Differentiation of estriol glucuronide isomers by chemical derivatization and electrospray tandem mass spectrometry.

This paper describes a way of differentiating between the three isomers of estriol glucuronide by the use of chemical derivatization and liquid chromatography/electrospray tandem mass spectrometry (MS/MS). In their native form, these isomers gave rise to almost identical product ion spectra, involving the neutral loss of 176 Da (i.e. monodehydrated glucuronic acid), which made it impossible to determine the position of conjugation by MS/MS alone. In order to change the fragmentation pathways, positive charges were introduced into the analytes by chemical derivatization. The following reagents were tested: 2-chloro-1-methylpyridinium iodide, 1-ethyl-3-(3-dimethylaminopropyl)carbodiimide and 2-picolylamine. Interestingly, derivatization using a combination of all three reagents gave a selective fragmentation pattern that could differentiate between the isomers estriol-16-glucuronide and estriol-17-glucuronide. Estriol-3-glucuronide, which lacks a free phenolic group, could be differentiated through a different type of reaction product when exposed to 2-chloro-1-methylpyridinium iodide. Furthermore, in order to assist structural assignment of the fragments, their accurate masses were determined using a hybrid quadrupole time-of-flight mass spectrometer and fragmentation pathways were elucidated by the use of MS3 on an ion trap mass spectrometer.

Detection of altrenogest and its metabolites in post administration horse urine using liquid chromatography tandem mass spectrometry--increased sensitivity by chemical derivatisation of the glucuronic acid conjugate.

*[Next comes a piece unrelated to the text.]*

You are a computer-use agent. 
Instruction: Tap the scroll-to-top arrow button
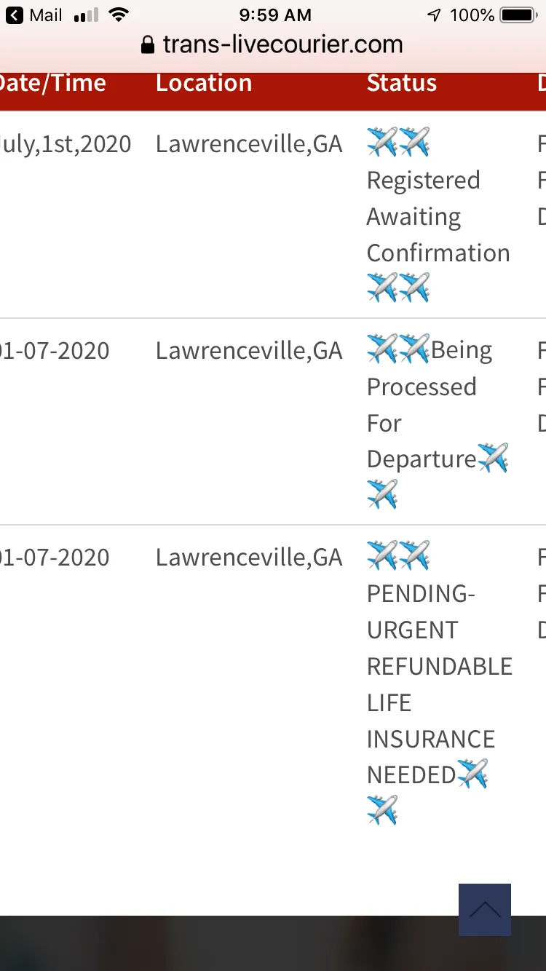(484, 909)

Altrenogest (17alpha-allyl-17beta-hydroxyestra-4,9,11-trien-3-one) is a steroid used for the control of estrus in horses. This drug can potentially be abused in racehorses as the occurrence of estrus can alter their performance. This work describes an analytical method based on liquid chromatography-tandem mass spectrometry for the detection of altrenogest in horse urine down to a concentration of 13 pg/mL (0.042 nM). Furthermore, the qualitative aspect of metabolism of altrenogest in the horse has been studied. The main transformations that were found for this species were conjugation with glucuronic acid and sulfate. These phase II metabolites were identified by molecular mass and by comparison of their collision-induced dissociation product ion spectra with that of the synthetic aglycone at positive and negative potential, respectively. No phase I metabolites were discovered. In order to increase the ionisation in positive electrospray, a derivatisation procedure forming a basic oxime was tested. This process significantly increased the detection sensitivity for altrenogest glucuronide in horse urine.